Taking the example of the Chiller Unit above, the calculation to determine MTBF is: 3,600 hours divided by 12 failures. The result is 300 operating hours.

**Availability**

This measurement expresses the probability that an asset can perform its intended function satisfactorily when needed in a stated environment. The availability of an asset will diminish over time as the equipment is being used. The availability will not improve unless changes are made to upgrade the asset.

Technicians can extend the equipment’s availability by increasing its reliability. There is a generally accepted availability standard of 95 percent for equipment, but mission- critical equipment in facilities requires a much higher level of availability.

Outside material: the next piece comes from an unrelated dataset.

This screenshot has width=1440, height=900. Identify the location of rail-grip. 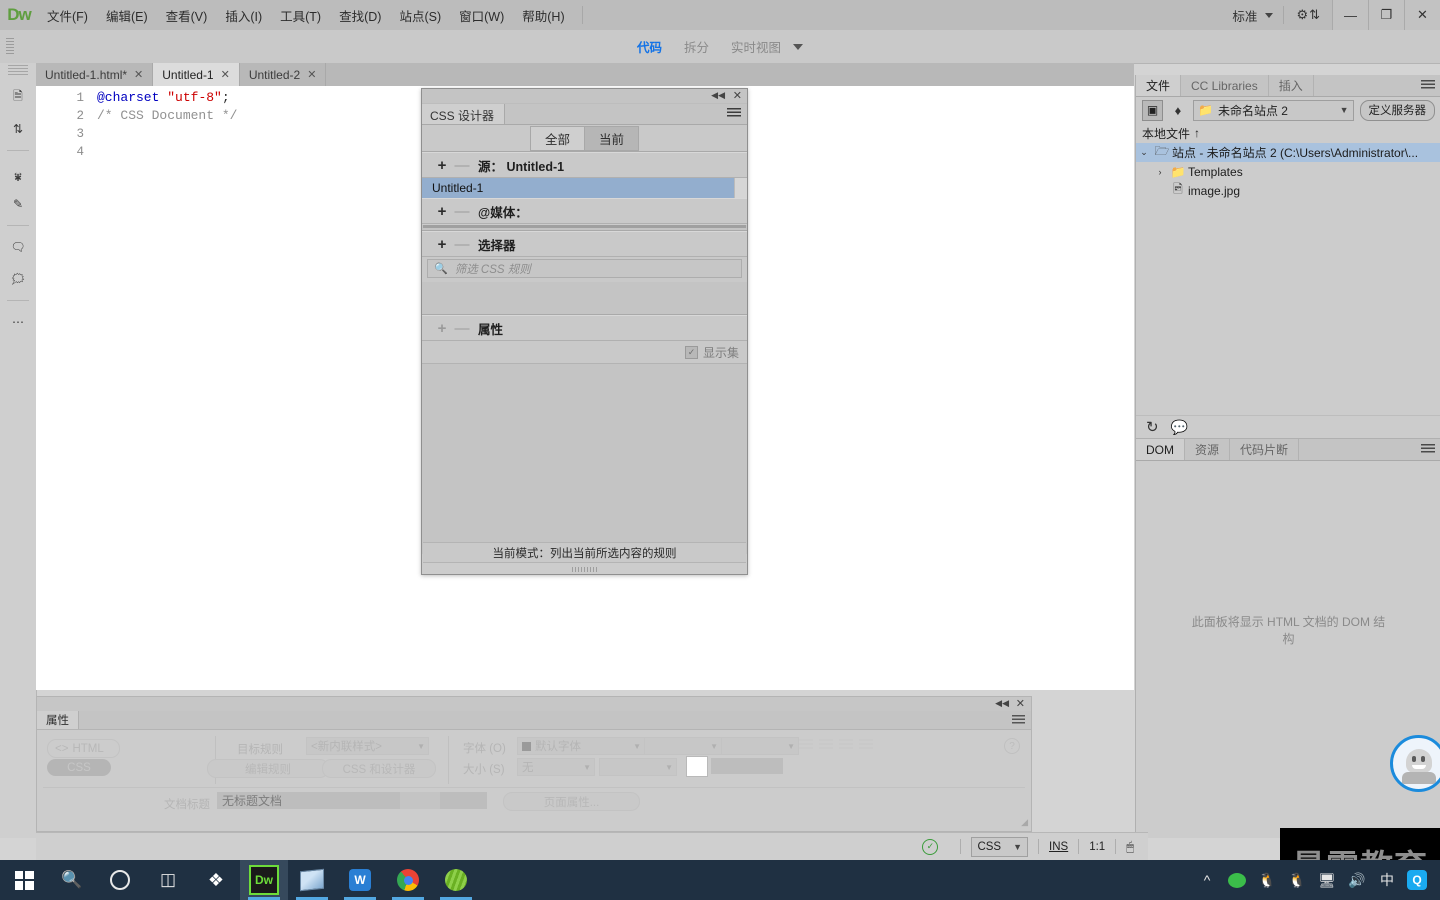
(18, 71).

To calculate availability, use the formula of MTBF divided by (MTBF + MTTR).

**Availability-1**

By continuing with the above example of the Chiller Unit, its availability is: 300 divided by 360. The result is 83.3 percent availability.

**Probability of Failure**

This calculation gets a little more complicated mathematically. At times, managers need to calculate the probability that a piece of equipment will fail. Continue with example of the Chiller. A manager needs to ensure the availability of the Chiller for the next 72 hours. What is the probability of failure?

The Reliability Function for the Exponential Distribution

R(t)=e ^ −λt

Given a failure rate, lambda, we can calculate the probability of success over time, t.

In probability theory and statistics, the exponential distribution, which is also known as negative exponential distribution, is the probability that describes the time between events

t is 1 divided by MTBF. In the Chiller example, the MTBF is 300, so 1 divided by 300 is 0.00333.

So the calculation is: R(72) = e – ^ (72)(0.00333). The result is 78.68 percent probability of failure.